• **EXERCISE DATA**:

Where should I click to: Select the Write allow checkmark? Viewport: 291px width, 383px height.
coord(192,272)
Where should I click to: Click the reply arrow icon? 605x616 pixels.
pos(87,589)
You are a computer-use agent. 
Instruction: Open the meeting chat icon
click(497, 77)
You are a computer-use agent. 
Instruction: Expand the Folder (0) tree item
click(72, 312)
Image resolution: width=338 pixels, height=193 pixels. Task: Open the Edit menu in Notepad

• **TASK DETAILS**: Write out exactly the lines that run from the one containing "Instruction: Open the meeting chat icon" to the end of the records, both end lines included.

• **REPLY**:
Instruction: Open the meeting chat icon
click(497, 77)
You are a computer-use agent. 
Instruction: Expand the Folder (0) tree item
click(72, 312)
Image resolution: width=338 pixels, height=193 pixels. Task: Open the Edit menu in Notepad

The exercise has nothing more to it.